“To speak is almost to say I know. But in most cases, artists are speaking about things they don’t know or are still in the process of knowing.” – visual artist Hank Willis Thomas, in Who Reads Poetry: Fifty Views from Poetry Magazine (University of Chicago Press, 2017)
Last night, I opened the file labelled DEAD POEMS.
It was a sleepy evening. My partner lay on the bed staring at his phone. I’d just finished a novel (An Advent Calendar, Shena McKay), and to start another so quickly felt greedy and disloyal. I did not have the desire to invent anything new, from scratch – from lightning and primordial ooze.
The file contained poems I’d run at many times, deleting, adding, moving ink around, but all I’d really done was shovel dirt on the initial spark. I’d given up on the poems years ago. What a surprise, then – the moon was not full, the stars stood in their usual unaligned mess – when the poems shuffled their stiff limbs out of the way and let me in.
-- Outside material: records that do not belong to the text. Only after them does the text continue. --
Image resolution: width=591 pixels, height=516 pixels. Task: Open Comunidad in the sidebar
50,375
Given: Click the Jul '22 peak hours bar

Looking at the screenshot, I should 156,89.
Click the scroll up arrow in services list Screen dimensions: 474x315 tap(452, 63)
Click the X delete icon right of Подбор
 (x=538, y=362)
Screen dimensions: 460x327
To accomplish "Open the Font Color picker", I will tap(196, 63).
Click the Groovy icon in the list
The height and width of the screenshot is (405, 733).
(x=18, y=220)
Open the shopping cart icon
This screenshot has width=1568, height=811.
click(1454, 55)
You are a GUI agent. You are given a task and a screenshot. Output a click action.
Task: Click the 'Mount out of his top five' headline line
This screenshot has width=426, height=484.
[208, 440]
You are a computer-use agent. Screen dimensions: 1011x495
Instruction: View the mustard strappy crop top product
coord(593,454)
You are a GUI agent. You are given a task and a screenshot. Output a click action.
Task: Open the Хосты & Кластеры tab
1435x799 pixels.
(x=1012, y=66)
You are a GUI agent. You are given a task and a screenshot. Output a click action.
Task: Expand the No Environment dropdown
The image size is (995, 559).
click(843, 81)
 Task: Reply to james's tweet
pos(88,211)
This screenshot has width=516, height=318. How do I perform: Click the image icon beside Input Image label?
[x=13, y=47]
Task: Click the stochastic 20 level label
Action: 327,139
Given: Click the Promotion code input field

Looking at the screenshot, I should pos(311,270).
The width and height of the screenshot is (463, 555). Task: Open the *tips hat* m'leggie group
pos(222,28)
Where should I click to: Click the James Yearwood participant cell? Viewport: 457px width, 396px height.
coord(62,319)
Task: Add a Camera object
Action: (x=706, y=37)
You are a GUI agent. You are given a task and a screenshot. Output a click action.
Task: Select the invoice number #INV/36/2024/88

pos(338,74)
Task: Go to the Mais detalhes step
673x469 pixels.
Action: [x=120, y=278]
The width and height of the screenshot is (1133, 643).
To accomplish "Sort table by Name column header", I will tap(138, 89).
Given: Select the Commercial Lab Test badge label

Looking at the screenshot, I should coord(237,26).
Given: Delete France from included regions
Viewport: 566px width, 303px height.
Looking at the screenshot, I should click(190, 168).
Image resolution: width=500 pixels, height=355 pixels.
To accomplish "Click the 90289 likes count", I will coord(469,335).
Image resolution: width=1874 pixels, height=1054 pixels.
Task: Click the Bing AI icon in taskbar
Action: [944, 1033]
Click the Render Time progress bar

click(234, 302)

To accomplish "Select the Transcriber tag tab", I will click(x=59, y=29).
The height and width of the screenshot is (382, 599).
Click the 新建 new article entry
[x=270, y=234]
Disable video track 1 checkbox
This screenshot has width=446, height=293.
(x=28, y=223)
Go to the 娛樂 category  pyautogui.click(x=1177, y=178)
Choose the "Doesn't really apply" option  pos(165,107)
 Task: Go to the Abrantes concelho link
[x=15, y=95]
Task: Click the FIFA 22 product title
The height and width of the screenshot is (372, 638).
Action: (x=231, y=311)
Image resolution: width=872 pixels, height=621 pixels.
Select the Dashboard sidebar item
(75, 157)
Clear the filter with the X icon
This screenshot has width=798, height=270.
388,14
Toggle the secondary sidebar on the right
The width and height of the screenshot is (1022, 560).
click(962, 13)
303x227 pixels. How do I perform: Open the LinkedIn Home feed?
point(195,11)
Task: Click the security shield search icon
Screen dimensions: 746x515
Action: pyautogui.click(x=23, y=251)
For the last few years, I have been editing professionally, for other writers, for a publishing house, for a government website, and, currently, for Hansard, the transcript of debate in parliament (in my case, the B.C. Legislature).
Though I sometimes consider my Hansard job glorified stenography rather than editing, I like it. We turn the oral into the written, via the keyboard, preserving each politician’s idiolect – his or her unique way of wielding language. Punctuation is our “first line of defence”, with which we corral, tack down and usher through. Sometimes we permit a comma splice or run-on sentence, because they are closer to the truth.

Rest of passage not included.